You need to be logged in to post in this topic.
1. Here is a link to the wiki page concerning the topic I mentionned towards the end of todays reading group:

https://en.wikipedia.org/wiki/Stein%27s_example

It is worth knowing about the Stein paradox since it is the precursor of the idea of shrinkage and penalized estimation in statistics.

2. when I scrolled through this, it rang a bell. I know of course Stein's lemma which is simply Gaussian partial integration, and when I heard of Stein's lemma long time ago, people must have mentioned Stein's paradox, too.

however, I noticed that the shrinkage estimator used for showing the paradox does NOT require any knowledge of the true parameter, while the shrunken estimators I discussed, but also those shalin referenced in his second forum post, depend on the true parameter which would be the true distribution function in the "worst" case. and, different to the paradox, these shrunken estimators work in all dimensions. and the linear shrinkage ones would shrink both mean square error and variance---checked for the unbiased case. but bias would go up after performing shrinkage, though I could calculate the bound $min\{(c-\theta_0)/var\hat{\theta},\,var\hat{\theta}/(c-\theta_0)\}$ again in the unbiased case (the lower bound would be the reciprocal of the sum of the two terms under the min).

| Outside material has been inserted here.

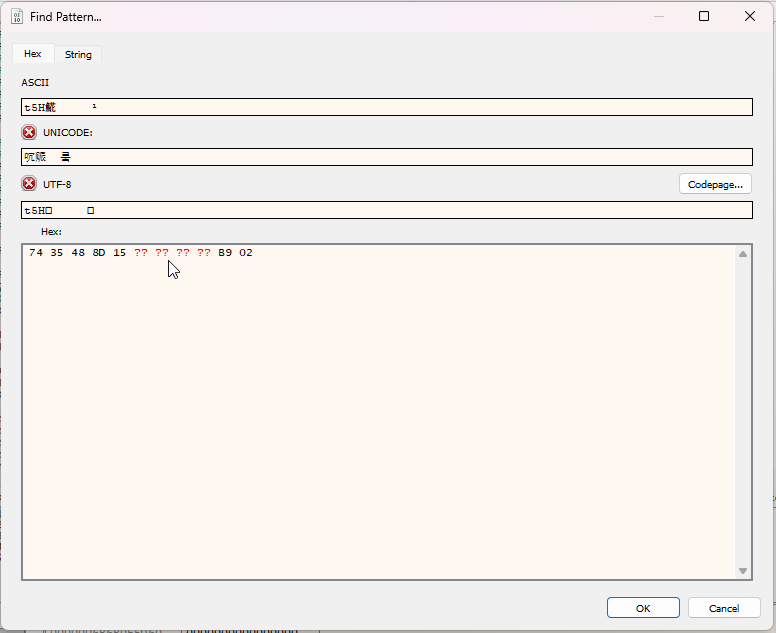Focus the ASCII text input field

pos(386,107)
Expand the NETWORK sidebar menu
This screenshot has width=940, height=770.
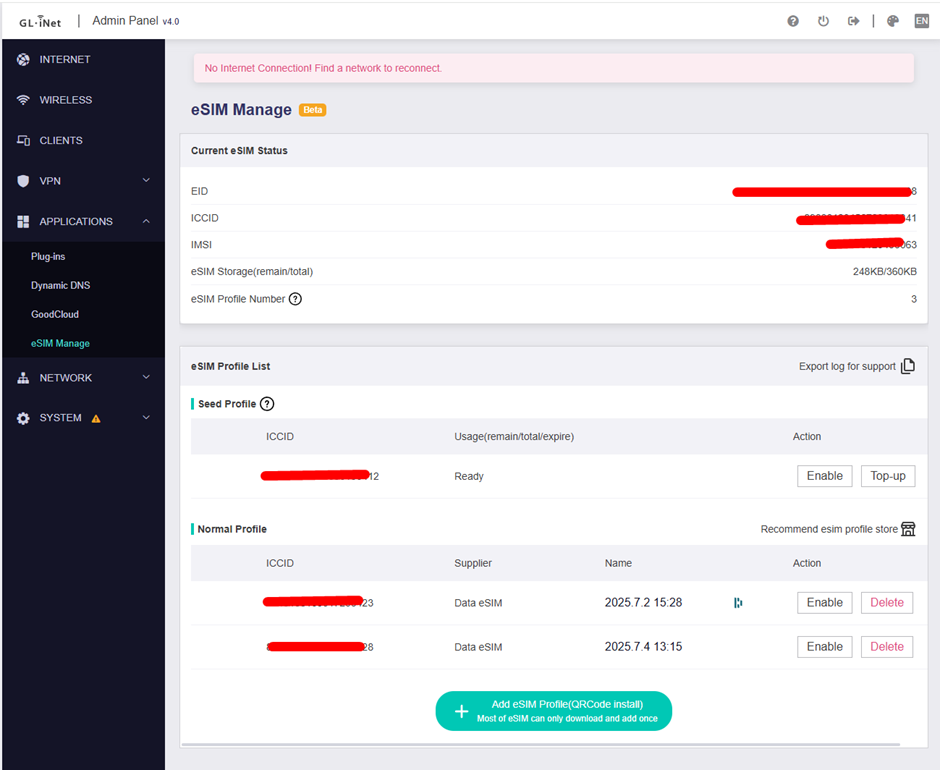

so, doing shrinkage repeatedly may give a biased estimator, in the end, but there is hope that the bias is on the same scale as the shrunken variance in the penultimate step if $c-\theta_0$ is good enough, AND THIS WOULD JUSTIFY SHRINKING THE VARIANCE WITHOUT THINKING ABOUT CREATING BIAS. verifying the latter seems easy for linear shrinkage but might be involved for other shrinkage methods---care has to be taken. eventually, if the sample size is big enough, then the empirical distribution should be close enough to the true one, and hence it should be fine to start the shrinkage iteration with the empirical distribution which means bootstrapping.